Microsoft Flaw Could Affect Homeland Security

In July, Microsoft announced a "critical" flaw in several of its operating systems—including Windows XP—and now the U.S. Department of Homeland Security (DHS) is expressing worries about the vulnerabilities to cyber attacks.

Hackers got to work immediately upon learning of the flaw that also appeared in Windows 2000, Windows 98, Windows 98 Second Edition, Windows Me, Windows NT 4.0 Server and Windows Server 2003, with experts saying that the window of opportunity to place security patches on the flaws is quickly closing.

The Department of Homeland Security (DHS) itself, which recently signed a multi-million dollar contract that makes Microsoft its principal software provider, is now scrambling to make sure the patches are in place to protect its own vulnerable systems.

The agency ratcheted up the level of warning that Microsoft originally placed on the flaw, which creates a vulnerability in the Windows Remote Procedure Call (RPC) that could allow for code to be executed maliciously.
The Department of Homeland Security warned, "several working exploits are now in widespread distribution on the Internet." Agency alerts compared the potential exploit to the Code Red and Slammer viruses/worms.

An agency spokesman was quoted on InternetNews.com as saying the agency is watching the situation closely. "We're seeing an Internet-wide increase in probing that could be a search for vulnerable computers," said DHS’s David Wray. "It could be a precursor and it bears continued watching... It certainly could be serious. It could lead to the distribution of destructive, malicious code and it could cause considerable disruption."

Microsoft disclosed the flaw in July, as part of three new flaw disclosures—warnings No. 23, 24 and 25 this year. The critical flaw could allow a "buffer overrun," which Microsoft’s Web site describes as "an attack in which a malicious user exploits an unchecked buffer in a program and overwrites the program code with their own data. If the program code is overwritten with new executable code, the effect is to change the program's operation as dictated by the attacker. If overwritten with other data, the likely effect is to cause the program to crash."

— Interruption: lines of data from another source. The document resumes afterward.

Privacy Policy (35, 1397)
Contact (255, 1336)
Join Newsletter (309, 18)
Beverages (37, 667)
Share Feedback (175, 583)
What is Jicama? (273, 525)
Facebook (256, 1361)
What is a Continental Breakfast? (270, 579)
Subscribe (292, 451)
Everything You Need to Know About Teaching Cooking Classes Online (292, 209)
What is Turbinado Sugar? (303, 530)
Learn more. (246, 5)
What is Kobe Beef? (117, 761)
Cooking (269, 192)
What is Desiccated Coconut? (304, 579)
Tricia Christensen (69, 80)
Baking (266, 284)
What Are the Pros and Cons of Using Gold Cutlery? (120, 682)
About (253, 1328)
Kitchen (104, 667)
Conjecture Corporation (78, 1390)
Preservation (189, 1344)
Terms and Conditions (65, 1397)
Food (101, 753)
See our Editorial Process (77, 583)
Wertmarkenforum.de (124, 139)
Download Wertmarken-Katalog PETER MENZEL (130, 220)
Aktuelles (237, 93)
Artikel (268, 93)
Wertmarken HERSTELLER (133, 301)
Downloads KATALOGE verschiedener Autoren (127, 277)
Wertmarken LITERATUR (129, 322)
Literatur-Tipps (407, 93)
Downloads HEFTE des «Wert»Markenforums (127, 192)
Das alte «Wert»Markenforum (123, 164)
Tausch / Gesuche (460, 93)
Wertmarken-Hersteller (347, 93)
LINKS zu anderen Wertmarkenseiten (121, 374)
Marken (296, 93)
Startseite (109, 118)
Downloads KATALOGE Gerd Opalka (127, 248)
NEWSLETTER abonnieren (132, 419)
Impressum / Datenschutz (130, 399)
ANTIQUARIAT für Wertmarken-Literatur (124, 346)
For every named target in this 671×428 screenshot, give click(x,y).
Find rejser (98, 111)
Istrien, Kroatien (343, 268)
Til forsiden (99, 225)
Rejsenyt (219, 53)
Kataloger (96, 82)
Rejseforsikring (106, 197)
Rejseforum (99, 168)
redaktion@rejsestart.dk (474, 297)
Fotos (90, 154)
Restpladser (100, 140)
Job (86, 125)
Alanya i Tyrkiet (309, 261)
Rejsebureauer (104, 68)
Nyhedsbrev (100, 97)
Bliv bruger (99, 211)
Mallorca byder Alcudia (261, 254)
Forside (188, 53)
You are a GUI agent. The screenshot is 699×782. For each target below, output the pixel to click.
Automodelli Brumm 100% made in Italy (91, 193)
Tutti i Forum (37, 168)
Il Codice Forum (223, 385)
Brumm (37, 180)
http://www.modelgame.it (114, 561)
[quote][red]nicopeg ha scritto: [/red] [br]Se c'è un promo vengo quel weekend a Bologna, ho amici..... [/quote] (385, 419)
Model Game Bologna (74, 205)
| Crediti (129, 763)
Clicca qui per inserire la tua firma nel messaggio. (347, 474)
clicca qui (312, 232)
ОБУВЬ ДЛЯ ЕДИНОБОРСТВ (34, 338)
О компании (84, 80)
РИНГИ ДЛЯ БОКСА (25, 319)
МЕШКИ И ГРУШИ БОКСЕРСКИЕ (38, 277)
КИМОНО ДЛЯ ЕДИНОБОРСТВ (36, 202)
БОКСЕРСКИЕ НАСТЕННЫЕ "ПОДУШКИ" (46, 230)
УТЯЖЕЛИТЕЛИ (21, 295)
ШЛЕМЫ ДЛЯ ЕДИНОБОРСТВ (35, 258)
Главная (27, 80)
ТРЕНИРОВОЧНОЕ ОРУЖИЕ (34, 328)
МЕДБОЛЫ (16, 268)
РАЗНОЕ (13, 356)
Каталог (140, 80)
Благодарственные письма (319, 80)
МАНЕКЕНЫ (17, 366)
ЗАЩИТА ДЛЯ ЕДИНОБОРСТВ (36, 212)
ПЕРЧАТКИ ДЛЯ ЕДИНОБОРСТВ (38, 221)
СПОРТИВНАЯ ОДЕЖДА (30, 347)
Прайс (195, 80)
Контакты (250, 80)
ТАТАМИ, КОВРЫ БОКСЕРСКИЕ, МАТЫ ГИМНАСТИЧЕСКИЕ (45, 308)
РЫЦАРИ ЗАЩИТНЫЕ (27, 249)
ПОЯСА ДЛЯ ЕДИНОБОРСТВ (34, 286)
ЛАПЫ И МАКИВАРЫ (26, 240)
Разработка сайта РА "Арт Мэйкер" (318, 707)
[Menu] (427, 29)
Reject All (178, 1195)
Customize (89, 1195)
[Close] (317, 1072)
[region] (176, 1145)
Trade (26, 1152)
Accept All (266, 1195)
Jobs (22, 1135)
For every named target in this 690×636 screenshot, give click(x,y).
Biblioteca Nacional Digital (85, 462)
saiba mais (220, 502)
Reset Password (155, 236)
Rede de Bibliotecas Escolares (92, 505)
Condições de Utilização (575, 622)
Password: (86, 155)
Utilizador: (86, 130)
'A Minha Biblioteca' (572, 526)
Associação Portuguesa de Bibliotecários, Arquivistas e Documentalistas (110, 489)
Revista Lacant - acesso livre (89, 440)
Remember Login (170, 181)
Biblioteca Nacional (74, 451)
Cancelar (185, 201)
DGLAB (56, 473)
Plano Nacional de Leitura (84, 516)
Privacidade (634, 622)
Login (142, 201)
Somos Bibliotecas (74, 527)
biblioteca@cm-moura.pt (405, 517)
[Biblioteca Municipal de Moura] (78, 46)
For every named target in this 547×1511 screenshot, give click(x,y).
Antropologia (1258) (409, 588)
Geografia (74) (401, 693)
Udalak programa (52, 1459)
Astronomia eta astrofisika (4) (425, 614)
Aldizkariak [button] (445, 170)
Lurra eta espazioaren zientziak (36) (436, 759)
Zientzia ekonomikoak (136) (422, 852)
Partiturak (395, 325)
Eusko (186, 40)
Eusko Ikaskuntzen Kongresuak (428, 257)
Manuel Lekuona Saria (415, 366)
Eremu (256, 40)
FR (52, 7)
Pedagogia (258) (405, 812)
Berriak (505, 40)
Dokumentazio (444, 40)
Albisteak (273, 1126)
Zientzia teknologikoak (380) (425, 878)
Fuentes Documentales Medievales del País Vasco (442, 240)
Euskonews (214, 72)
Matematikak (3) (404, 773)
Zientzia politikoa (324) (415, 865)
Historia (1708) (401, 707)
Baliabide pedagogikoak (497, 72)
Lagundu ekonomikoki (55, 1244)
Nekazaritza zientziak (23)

The buffer overrun, found in the HTML converter in the Windows operating system, was the most serious of the reported flaws. Hackers could manipulate the vulnerability to spread the code through HTML in an e-mail or by developing a web page that causes the code to be automatically downloaded by visitors.

What makes the flaw particularly daunting is that it can be set in motion without the user doing anything to cause it. Microsoft posted a patch for the vulnerability on its Web site. Another difficult aspect is this flaw’s ability to affect both servers and desktop computers simultaneously.

"We're very concerned," Dan Ingevaldson, an engineering manager with Altanta-based Internet Security Systems, Inc., told IntnernetNews.com. "We think there's a risk here to the entire Internet."